### [PEDIDO ESCRITO]
Por favor, indique em que data foi assinado o plano de contingência, segundo o texto de análise sobre esse plano.

### [EXCERTO DO DOCUMENTO]

Análise

“Dizes-me até amanhã...”

1. A vida é curta. Mas pouco fazer para torná-la duradoura e digna, e assim antecipar o desfecho que nos aguarda, configura irresponsabilidade e crime. Se há certeza colectiva inquestionável é que um dia todos morreremos, mas a fatalidade não dispensa que tratemos dos vivos enquanto é tempo. Depois de desdramatizações despropositadas e algumas meias verdades, está oficialmente em vigor na Região o plano de contingência contra a nova estirpe do coronavírus, algo que para as autoridades de saúde da Região é mais mediático do que perigoso. “É algo que não é de muito risco”, assegura Herberto Jesus, apesar da OMS ter declarado estado de “emergência de saúde pública internacional”.

O plano existe e foi assinado a 28 de Janeiro. Mas na prática, onde estão as exigíveis salas de isolamento com renovação de ar, ou seja, de pressão negativa? E o treino para aplicar os protocolos e os procedimentos de segurança?

O plano até pode estar em vigor, mas tentem ir às farmácias. Peçam máscaras com filtro e desinfectantes.

Como nos podem mandar usar o que não há? E quando chegarem ao circuito comercial, a que preços esses produtos serão colocados à venda? Resta-nos um mísero número de telefone, talvez para ouvir do outro lado da linha a Saúde Pública regional a considerar manifestamente exageradas as notícias que dão conta da propagação do novo vírus.

### [Registos de um conjunto de dados]
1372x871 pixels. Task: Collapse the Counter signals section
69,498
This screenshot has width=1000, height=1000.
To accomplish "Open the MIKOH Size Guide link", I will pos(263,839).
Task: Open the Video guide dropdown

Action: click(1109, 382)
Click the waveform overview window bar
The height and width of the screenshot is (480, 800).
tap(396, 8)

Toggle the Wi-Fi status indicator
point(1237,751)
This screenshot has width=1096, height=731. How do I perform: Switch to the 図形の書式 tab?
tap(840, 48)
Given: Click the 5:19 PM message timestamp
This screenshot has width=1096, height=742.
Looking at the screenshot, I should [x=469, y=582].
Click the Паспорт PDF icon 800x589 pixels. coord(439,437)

### [RESPOSTA AO EXERCÍCIO]
Foi assinado a 28 de Janeiro.